TASK DESCRIPTION: Report every line below that holds the word "first".

Data entries:
^^^^

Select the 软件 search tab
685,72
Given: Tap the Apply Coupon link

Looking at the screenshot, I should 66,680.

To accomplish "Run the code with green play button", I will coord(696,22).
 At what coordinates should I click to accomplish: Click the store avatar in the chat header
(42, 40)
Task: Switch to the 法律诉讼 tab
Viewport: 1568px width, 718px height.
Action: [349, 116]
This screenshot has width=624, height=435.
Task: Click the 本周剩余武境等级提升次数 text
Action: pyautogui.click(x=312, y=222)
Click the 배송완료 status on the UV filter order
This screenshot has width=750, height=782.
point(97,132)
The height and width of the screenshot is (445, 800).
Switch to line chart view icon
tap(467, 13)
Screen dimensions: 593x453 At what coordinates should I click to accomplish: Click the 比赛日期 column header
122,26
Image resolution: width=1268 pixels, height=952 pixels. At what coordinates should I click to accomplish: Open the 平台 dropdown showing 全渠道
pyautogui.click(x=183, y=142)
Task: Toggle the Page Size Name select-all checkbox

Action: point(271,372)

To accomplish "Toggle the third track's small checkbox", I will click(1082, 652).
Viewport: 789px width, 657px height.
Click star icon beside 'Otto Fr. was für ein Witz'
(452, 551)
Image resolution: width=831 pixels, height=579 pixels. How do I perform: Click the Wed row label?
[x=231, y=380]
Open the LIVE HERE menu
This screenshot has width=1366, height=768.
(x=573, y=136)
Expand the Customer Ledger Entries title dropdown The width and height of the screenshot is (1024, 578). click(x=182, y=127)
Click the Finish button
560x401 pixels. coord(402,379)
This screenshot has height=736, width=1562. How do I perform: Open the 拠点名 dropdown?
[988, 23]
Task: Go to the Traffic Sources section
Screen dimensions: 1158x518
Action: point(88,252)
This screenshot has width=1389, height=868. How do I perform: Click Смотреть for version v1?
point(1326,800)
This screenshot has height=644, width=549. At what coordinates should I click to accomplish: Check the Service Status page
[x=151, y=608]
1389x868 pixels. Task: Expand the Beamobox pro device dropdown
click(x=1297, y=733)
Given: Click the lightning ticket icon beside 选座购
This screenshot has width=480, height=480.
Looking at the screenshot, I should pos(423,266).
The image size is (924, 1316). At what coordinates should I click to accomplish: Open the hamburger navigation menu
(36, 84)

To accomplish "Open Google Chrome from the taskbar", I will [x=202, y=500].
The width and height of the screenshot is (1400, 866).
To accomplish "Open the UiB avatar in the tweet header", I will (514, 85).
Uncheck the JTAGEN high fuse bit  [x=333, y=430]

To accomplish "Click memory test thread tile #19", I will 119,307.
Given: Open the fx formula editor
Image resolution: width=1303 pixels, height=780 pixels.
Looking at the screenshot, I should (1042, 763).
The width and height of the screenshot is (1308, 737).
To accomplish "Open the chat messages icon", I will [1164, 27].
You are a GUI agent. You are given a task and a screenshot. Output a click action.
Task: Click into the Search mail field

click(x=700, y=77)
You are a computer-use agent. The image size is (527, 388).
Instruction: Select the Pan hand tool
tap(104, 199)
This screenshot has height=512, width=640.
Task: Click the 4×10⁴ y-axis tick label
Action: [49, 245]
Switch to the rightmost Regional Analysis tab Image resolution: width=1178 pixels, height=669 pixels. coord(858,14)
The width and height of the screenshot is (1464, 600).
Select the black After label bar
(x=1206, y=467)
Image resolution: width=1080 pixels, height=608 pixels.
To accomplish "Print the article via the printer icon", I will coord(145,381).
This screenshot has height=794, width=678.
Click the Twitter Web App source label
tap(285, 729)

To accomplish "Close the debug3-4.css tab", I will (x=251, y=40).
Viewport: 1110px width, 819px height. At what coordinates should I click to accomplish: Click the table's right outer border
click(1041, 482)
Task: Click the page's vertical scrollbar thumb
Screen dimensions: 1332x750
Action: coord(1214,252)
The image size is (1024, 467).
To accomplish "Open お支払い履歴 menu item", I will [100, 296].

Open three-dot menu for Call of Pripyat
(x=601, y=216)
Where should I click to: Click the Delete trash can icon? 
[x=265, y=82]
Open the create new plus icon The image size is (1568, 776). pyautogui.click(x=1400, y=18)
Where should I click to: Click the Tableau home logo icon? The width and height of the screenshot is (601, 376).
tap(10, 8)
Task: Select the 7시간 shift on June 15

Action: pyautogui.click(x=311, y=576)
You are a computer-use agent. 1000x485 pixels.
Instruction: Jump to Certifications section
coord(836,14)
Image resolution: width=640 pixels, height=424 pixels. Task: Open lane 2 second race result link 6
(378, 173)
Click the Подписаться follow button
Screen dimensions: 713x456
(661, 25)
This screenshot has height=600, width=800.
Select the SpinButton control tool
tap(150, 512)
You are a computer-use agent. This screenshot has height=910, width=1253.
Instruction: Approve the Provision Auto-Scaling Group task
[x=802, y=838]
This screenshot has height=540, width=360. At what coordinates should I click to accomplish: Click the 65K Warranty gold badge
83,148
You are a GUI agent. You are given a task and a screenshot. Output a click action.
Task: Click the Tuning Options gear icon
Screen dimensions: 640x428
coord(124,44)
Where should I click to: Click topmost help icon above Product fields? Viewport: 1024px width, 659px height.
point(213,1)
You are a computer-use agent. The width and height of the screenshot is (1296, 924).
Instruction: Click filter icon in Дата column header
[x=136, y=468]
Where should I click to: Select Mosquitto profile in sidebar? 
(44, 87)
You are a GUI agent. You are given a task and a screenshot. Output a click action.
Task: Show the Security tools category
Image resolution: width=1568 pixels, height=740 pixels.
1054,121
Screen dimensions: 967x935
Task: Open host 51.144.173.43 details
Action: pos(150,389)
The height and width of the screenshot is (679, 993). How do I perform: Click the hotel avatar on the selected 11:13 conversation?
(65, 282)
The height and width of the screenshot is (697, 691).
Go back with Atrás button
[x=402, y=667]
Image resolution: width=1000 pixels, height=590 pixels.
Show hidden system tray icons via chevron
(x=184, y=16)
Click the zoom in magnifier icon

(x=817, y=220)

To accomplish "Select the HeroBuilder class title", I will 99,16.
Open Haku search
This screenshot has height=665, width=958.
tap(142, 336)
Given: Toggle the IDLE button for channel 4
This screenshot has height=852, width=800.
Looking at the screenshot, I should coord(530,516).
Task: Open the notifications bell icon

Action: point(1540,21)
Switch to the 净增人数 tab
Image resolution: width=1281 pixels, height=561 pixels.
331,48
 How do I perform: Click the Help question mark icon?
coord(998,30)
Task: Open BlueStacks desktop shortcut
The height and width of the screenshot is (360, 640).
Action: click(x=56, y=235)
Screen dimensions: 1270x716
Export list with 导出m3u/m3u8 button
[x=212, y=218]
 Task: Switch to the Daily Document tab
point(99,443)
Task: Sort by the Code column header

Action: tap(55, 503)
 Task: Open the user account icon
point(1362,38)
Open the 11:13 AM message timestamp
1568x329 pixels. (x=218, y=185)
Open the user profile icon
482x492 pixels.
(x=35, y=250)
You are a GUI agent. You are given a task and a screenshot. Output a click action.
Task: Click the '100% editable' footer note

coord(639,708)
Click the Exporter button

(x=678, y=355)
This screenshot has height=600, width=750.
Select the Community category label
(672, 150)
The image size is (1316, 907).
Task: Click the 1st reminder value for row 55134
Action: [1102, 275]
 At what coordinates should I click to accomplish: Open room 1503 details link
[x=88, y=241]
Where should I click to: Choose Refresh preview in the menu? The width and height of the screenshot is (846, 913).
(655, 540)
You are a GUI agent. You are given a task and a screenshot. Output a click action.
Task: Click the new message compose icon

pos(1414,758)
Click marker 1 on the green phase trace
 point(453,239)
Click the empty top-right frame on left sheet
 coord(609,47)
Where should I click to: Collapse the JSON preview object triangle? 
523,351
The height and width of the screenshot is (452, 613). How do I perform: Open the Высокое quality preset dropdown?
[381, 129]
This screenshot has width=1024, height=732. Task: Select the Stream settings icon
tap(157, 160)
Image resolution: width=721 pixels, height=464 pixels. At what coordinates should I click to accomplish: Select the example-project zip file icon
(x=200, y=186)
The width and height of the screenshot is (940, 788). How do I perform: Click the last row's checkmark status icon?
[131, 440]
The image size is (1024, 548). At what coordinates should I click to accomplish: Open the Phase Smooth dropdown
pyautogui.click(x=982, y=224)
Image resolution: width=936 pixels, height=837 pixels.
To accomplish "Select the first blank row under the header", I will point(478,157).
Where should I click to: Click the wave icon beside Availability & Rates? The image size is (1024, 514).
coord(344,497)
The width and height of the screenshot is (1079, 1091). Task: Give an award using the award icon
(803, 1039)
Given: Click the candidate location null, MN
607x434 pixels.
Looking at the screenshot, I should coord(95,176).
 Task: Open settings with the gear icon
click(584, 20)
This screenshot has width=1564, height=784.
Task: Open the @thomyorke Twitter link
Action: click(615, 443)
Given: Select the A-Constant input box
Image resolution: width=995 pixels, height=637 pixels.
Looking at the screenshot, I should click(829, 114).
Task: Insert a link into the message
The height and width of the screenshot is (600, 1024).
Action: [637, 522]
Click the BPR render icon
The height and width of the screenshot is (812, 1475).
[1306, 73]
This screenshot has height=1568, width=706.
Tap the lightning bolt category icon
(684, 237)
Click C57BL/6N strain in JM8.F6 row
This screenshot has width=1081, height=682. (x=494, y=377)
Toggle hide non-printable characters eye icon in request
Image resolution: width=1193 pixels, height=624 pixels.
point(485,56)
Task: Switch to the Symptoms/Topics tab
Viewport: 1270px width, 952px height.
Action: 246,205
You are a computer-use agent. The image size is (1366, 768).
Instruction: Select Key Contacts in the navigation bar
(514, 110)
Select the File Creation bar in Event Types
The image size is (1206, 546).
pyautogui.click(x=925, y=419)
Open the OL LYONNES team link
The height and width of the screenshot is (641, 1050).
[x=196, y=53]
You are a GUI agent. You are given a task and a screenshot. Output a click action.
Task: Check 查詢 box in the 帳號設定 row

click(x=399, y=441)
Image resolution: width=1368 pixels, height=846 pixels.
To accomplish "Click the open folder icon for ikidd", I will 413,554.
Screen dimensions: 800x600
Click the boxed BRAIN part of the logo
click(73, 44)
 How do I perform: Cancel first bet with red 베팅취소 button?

^^^^

SOLUTION TO THE EXERCISE:
To accomplish "Select the first blank row under the header", I will point(478,157).
 How do I perform: Cancel first bet with red 베팅취소 button?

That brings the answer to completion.